Go through the data and copy each line where the word "computer" shows up.

━━━━━ Material provided ━━━━━

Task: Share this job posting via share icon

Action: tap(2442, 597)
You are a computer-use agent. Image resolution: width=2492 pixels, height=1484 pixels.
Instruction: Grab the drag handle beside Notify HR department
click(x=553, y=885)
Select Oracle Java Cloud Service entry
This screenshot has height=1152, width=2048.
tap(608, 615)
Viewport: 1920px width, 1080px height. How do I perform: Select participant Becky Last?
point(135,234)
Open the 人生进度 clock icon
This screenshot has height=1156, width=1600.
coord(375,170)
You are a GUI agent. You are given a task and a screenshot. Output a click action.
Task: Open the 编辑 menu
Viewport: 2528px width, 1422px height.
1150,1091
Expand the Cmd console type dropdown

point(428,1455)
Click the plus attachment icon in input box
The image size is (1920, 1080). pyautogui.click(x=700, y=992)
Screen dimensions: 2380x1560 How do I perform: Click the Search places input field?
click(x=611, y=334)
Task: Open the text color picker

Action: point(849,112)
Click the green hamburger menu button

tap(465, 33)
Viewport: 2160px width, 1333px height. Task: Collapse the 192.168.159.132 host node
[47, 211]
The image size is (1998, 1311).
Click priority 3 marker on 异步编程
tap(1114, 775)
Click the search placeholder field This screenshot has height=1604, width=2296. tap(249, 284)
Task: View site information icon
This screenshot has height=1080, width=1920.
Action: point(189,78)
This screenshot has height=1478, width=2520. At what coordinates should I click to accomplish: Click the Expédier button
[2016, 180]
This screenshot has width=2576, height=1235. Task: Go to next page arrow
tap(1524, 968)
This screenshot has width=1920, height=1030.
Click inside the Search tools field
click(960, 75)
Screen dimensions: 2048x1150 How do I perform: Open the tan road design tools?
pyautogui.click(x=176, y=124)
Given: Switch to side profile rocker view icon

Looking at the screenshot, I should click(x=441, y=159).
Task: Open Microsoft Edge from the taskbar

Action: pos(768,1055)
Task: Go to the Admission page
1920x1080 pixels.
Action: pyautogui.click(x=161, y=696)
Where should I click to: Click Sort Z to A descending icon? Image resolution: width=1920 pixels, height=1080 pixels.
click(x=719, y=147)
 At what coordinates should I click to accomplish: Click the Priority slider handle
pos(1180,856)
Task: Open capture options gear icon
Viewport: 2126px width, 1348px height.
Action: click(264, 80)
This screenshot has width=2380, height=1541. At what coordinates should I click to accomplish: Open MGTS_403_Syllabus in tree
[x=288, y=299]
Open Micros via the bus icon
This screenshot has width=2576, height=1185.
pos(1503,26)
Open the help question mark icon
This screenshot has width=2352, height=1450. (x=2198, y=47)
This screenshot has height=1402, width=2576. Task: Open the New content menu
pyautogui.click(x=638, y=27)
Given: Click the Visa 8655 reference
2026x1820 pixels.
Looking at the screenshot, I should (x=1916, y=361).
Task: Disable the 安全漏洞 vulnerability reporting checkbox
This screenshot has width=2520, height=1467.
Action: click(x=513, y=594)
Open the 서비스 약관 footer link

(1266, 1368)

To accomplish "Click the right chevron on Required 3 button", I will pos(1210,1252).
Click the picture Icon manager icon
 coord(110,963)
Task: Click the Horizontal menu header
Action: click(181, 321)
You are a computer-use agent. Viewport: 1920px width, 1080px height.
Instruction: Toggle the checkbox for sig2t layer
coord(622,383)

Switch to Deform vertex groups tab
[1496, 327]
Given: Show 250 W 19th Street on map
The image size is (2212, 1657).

━━━━━

Solution below:
You are a computer-use agent. Image resolution: width=2492 pixels, height=1484 pixels.
You are a computer-use agent. Viewport: 1920px width, 1080px height.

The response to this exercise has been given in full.